Die flüssige Form mag zwar dem Kind leichter zu verabreichen sein, allerdings kann die Dosierung ungenauer sein. Je nach Raumtemperatur variieren die Tropfen in der Größe und der Säugling erhält dann unter Umständen mehr Vitamin D als vorgesehen, was zu einer schleichenden Überdosierung führen könnte.

Viele sind unterversorgt

Um den Vitamin-D-Status zu bestimmen, wird die Speicherform 25-Hydroxy-D3, kurz 25(OH)D, im Blutserum gemessen. Der aktive Metabolit weist im Serum nur eine Halbwertszeit von unter vier Stunden auf und ist daher zur Bestimmung nicht geeignet. Die gesetzlichen Krankenversicherungen übernehmen die Kosten für die Laboruntersuchung von etwa 25 bis 35 Euro allerdings in der Regel nicht. Das Ergebnis erhält der Patient in den Einheiten nmol/l oder ng/ml. Für die Umrechnung von nmol/l in ng/ml teilt man den Wert durch 2,5.

Welcher Vitamin-D-Wert jedoch »gesund« ist oder präventiv wirkt, ist unklar. Normwerte werden in der Regel auf die Knochengesundheit bezogen. Das Robert-Koch-Institut (RKI) und die Deutsche Gesellschaft für Ernährung (DGE) beziehen sich dafür auf die international häufig genutzte Klassifikation des US-amerikanischen Institute of Medicine (IOM). Demnach gilt, dass eine 25(OH)D-Serumkonzentration ab 50 nmol/l beziehungsweise ab 20 ng/ml auf eine ausreichende Versorgung zum Erhalt der Knochengesundheit schließen lässt. Serumwerte von unter 30 nmol/l beziehungsweise unter 12 ng/ml bedeuten hingegen eine mangelhafte Vitamin-D-Versorgung mit einem erhöhten Risiko für Krankheiten wie Osteomalazie und Osteoporose.

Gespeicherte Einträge
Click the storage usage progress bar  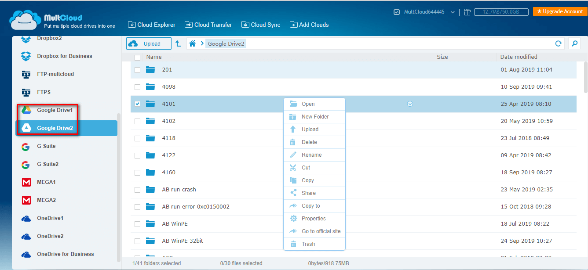click(x=500, y=12)
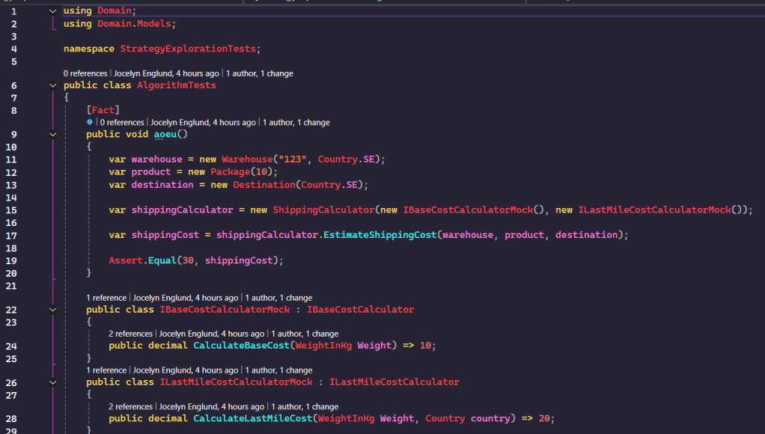Click the test status icon above aoeu method

click(x=90, y=122)
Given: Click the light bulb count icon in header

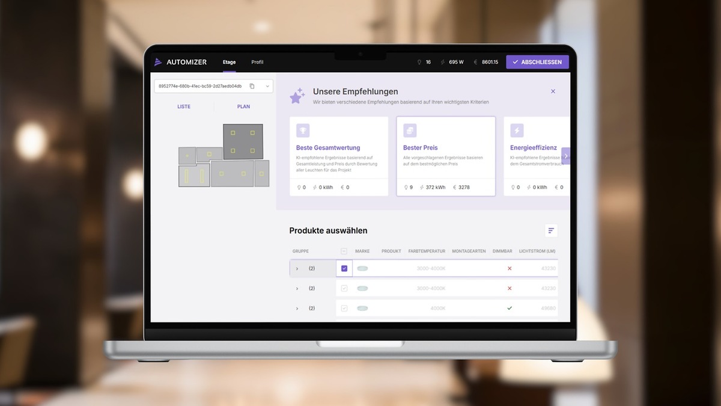Looking at the screenshot, I should click(419, 62).
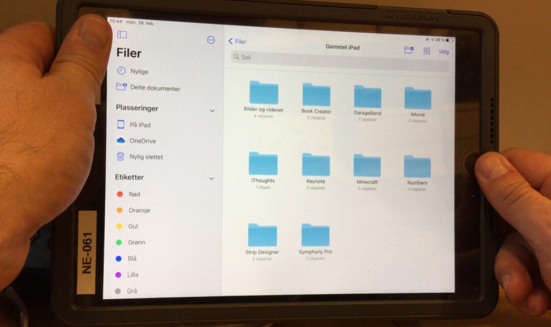Create a new folder via toolbar icon
The height and width of the screenshot is (327, 551).
pos(409,50)
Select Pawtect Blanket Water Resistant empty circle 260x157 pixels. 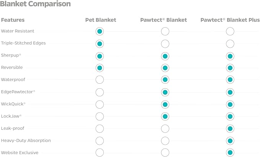pos(165,31)
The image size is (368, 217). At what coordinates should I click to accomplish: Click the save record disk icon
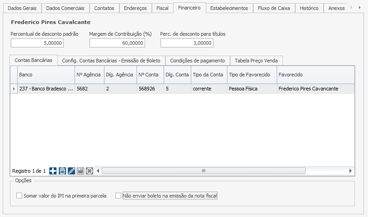(x=80, y=171)
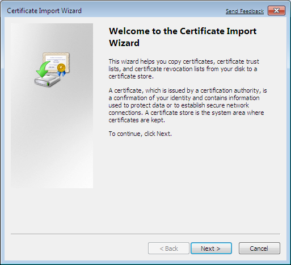Image resolution: width=291 pixels, height=265 pixels.
Task: Click the Welcome to the Certificate Import heading
Action: (183, 31)

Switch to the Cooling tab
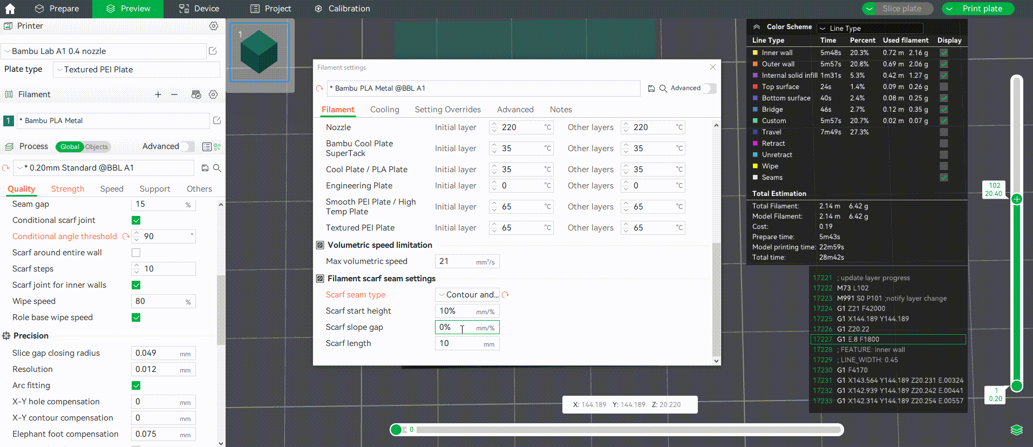pos(384,110)
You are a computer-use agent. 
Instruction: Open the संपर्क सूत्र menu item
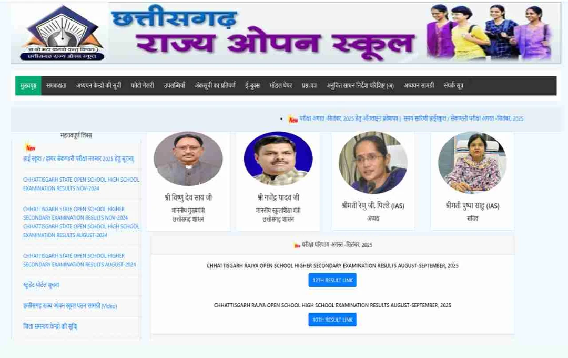(x=453, y=86)
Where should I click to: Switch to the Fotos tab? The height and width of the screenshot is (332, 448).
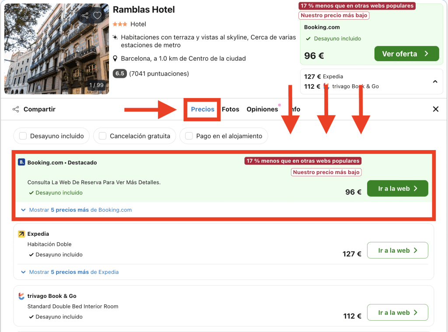(x=231, y=109)
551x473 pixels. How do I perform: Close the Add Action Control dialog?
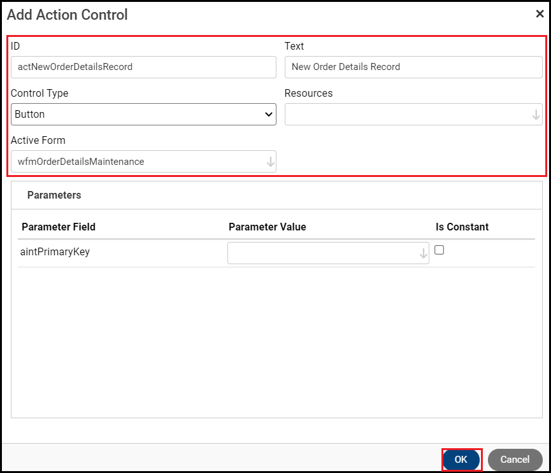tap(541, 14)
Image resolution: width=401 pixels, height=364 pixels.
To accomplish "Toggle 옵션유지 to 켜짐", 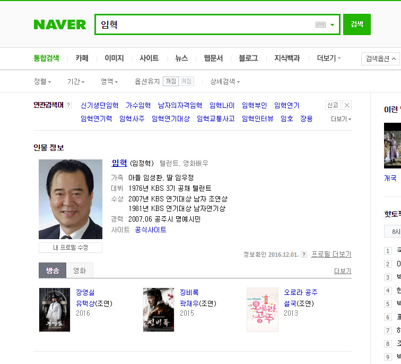I will coord(186,81).
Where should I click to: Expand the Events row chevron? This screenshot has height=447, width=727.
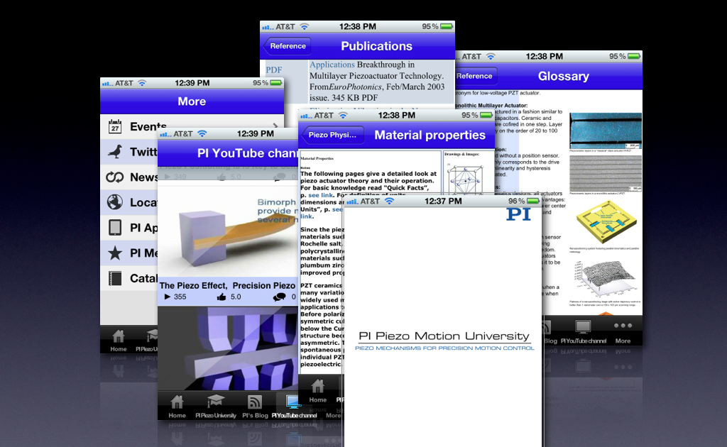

Aufgabenstellung: Zitieren Sie aus dem Text über Vitamin D wörtlich den Abschnitt, der mit den Worten „Die flüssige Form“ beginnt und mit „Wert durch 2,5.“ endet. Die Einträge stammen aus einer anderen Quelle.

Erwartete Antwort:
Die flüssige Form mag zwar dem Kind leichter zu verabreichen sein, allerdings kann die Dosierung ungenauer sein. Je nach Raumtemperatur variieren die Tropfen in der Größe und der Säugling erhält dann unter Umständen mehr Vitamin D als vorgesehen, was zu einer schleichenden Überdosierung führen könnte.

Viele sind unterversorgt

Um den Vitamin-D-Status zu bestimmen, wird die Speicherform 25-Hydroxy-D3, kurz 25(OH)D, im Blutserum gemessen. Der aktive Metabolit weist im Serum nur eine Halbwertszeit von unter vier Stunden auf und ist daher zur Bestimmung nicht geeignet. Die gesetzlichen Krankenversicherungen übernehmen die Kosten für die Laboruntersuchung von etwa 25 bis 35 Euro allerdings in der Regel nicht. Das Ergebnis erhält der Patient in den Einheiten nmol/l oder ng/ml. Für die Umrechnung von nmol/l in ng/ml teilt man den Wert durch 2,5.